Start of Source extract

NEWS: The FLOTUS Bangs, Idol’s Stuttering Superstar & James Franco’s Hair-Raising New Role


Michelle Obama got bangs, y’all! And people are freaking. Out. Meanwhile, how Jane Fonda in Klute is she right now?

– Disgraced former Dior designer John Galliano is starting down the comeback  catwalk with the help of Oscar de la Renta.

halle-mini-halle– For some reason, kid versions of Golden Globe red carpet looks exist. And Halle Berry is getting seriously overshadowed by her mini-me.

– For his next role in the meta art project known as his film career, James Franco‘s putting away the blow jobs and picking up the blow dryer as legendary Hollywood hairdresser Jean Sebring.

– Once she stops getting knocked up, Jessica Simpson will star in an as-yet-untitled NBC sitcom about her life.

End of Source extract
Start of Source data

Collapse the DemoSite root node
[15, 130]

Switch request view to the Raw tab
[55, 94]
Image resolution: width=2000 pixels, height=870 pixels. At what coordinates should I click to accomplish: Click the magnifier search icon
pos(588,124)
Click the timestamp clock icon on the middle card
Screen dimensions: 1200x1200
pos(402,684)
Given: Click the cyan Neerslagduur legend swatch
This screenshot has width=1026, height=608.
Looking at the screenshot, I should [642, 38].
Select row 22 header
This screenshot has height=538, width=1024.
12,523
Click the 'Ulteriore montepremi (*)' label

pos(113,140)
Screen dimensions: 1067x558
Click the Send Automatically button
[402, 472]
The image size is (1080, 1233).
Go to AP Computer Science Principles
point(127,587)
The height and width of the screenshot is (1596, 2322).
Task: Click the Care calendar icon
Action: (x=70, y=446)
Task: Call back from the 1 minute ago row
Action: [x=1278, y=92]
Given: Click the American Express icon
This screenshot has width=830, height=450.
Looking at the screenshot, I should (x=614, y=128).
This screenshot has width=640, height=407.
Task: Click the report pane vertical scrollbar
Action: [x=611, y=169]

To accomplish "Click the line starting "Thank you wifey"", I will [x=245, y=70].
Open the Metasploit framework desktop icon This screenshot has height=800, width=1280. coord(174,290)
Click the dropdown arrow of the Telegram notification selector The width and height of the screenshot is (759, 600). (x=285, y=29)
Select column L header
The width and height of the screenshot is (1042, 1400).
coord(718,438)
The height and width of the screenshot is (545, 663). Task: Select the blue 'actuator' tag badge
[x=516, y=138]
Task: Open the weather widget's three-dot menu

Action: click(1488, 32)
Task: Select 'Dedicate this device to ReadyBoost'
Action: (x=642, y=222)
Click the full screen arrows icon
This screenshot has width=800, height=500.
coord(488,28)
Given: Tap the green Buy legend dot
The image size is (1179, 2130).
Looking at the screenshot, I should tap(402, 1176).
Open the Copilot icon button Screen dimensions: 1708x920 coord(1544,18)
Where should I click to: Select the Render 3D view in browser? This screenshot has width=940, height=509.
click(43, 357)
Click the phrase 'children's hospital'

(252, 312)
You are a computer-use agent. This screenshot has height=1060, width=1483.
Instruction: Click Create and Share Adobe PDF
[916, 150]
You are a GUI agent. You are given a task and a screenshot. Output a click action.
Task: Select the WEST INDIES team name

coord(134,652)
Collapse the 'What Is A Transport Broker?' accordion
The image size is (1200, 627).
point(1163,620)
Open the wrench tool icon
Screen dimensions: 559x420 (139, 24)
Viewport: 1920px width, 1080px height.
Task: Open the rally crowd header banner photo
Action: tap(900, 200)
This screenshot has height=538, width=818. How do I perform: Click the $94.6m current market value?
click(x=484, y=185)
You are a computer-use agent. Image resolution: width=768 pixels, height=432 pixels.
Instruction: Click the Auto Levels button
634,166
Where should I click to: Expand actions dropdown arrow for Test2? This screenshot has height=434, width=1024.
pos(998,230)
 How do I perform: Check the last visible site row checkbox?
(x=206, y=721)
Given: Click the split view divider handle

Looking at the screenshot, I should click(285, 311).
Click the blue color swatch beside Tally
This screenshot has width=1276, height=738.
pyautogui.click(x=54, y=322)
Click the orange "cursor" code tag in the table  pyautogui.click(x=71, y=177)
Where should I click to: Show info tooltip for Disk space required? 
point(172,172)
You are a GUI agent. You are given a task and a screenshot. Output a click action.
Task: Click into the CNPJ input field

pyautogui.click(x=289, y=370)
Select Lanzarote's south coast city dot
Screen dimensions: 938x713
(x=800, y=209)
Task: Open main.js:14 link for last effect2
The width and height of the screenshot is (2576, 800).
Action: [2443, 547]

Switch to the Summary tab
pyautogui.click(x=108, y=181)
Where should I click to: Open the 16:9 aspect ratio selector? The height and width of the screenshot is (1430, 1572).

End of Source data

### Exercise A
Retype the passage of the celebrity news roundup above, starting with "halle-mini-halle– For some" and going on through "by her mini-me.".
### Exercise B
State whether each statement agrees with the celebrity news roundup above, answering yes or no and quoting the deciding words: (i) John Galliano is being helped back by Oscar de la Renta; (ii) Jessica Simpson will star in an ABC sitcom; (iii) James Franco will play the hairdresser Jean Sebring.

### Answer area A
halle-mini-halle– For some reason, kid versions of Golden Globe red carpet looks exist. And Halle Berry is getting seriously overshadowed by her mini-me.

### Answer area B
(i) Yes: "with the help of Oscar de la Renta."
(ii) No: "an as-yet-untitled NBC sitcom about her life."
(iii) Yes: "as legendary Hollywood hairdresser Jean Sebring."